Трагический случай оборвал молодую жизнь Наташи Лаврентьевой: она погибла. Осталась маленькая книжка ее рассказов, которая хранит образ молодой писательницы и четко определяет путь, по которому она пошла бы.
Читая рассказы Лаврентьевой, всегда ощущаешь присутствие автора, его собственное отношение к жизни, его твердое понимание ее нравственных начал. Хорошо, что осталась эта маленькая книжка — документ чистой души и понимания самых важных задач советского писателя.
Лаврентьева никогда не обманула бы той веры в нее, какую питали все, кто руководил ею в учебные годы и кто выпускал ее на трудную и ответственную дорогу писателя. Порукой этому книжка ее рассказов, воскрешающая личность молодой писательницы, только нащупывавшей первые ступени.
Вл. Лидин.
Своих посетителей Иван Никодимович знал хорошо. Сидя за окошечком «корреспонденции до востребования», поглаживая седые усы, он часто видел, с каким нетерпением многие здесь же распечатывали полученные письма.
Хлопнула дверь, вошла незнакомая молодая женщина в хорошем драповом пальто, отороченном рыжим мехом. Она вытерла с лица капли дождя, подошла к окошечку и молча протянула Ивану Никодимычу паспорт. Из-под белого платка на него смотрели внимательные серые глаза.
— Гавриловой письма нет, — ответил он и поставил ящичек на место.
Женщина вышла.
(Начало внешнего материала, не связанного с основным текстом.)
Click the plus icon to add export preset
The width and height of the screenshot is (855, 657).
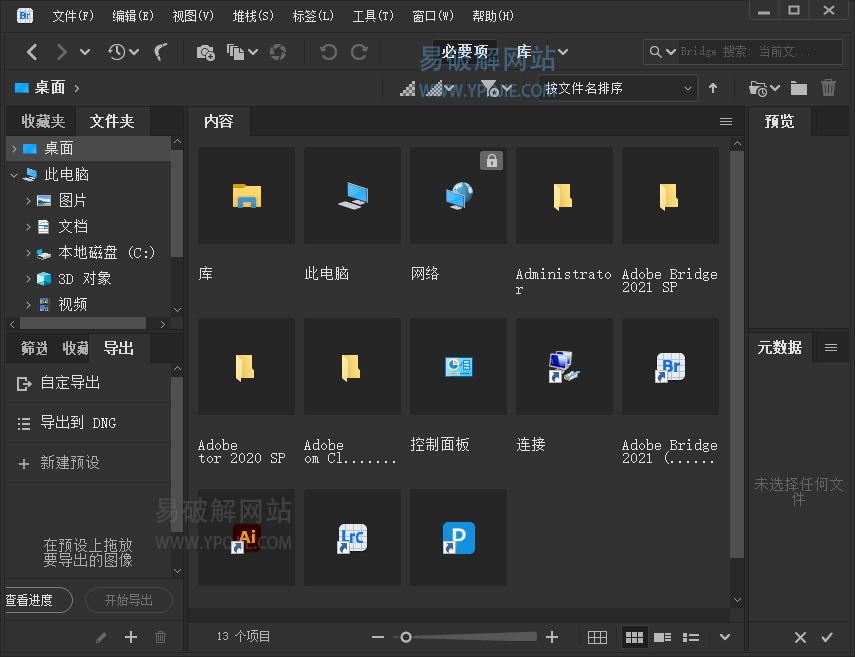pyautogui.click(x=130, y=637)
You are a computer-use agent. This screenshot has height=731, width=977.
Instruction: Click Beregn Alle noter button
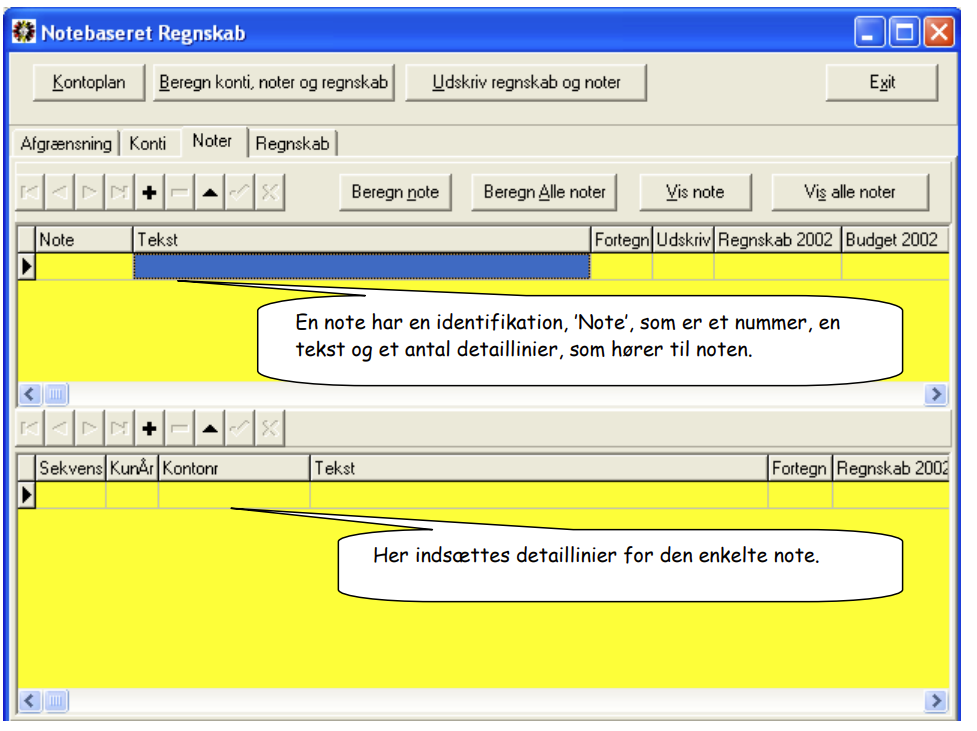[x=544, y=192]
На черном зеркальном стекле остались мокрые полосы от рукава. Иван Никодимыч сердито вытер полосы кусочком промокательной бумаги и посмотрел в окно.
За туманным рябым стеклом качались под ноябрьским ветром черные ветки голой липы. Шел снег с дождем.
На следующий день Гаврилова пришла опять. И письма ей не было.
Дни шли. Иван Никодимыч уже повязывал шею шерстяным кашне. Кашне выглядывало из-под форменного с петлицами воротника, подпирая подбородок, придавало его маленькой седой голове нечто гордое и решительное.
Гаврилова заходила по нескольку раз на неделе. Она предъявляла уже не паспорт, а новенькое удостоверение, на черной обложке которого было вытеснено серебром: «Литейно-механический завод». Писем ей по-прежнему не было. Женщина смотрела на худые дрожащие руки, укладывавшие письма назад в ящичек, и, постояв еще с минуту, молча уходила. Приближался Новый год. Ящички были до отказа набиты письмами, телеграммами, открытками с видами высотных московских зданий. Тридцать первого декабря служащие отделения буквально сбились с ног. Перед окошечком, где выдавались корреспонденции до востребования, стояла очередь, и Иван Никодимыч никак не мог рассмотреть круглые часы на противоположной стене. Высокий гражданин в летней шляпе над пылающими от мороза ушами получил два письма, не спеша положил их в паспорт. Когда он отошел, Иван Никодимыч на мгновение увидел циферблат и с удовольствием подумал — через полчаса будет дома, наденет связанную женой фуфайку и усядется к столу, от которого на всю комнату будет пахнуть сдобными пирогами…
В окошечке появился коричневый рукав, отороченный рыжей шкуркой. Пальцы с розовыми ноготками положили удостоверение, отодвинулись и мягко легли на черное зеркальное стекло.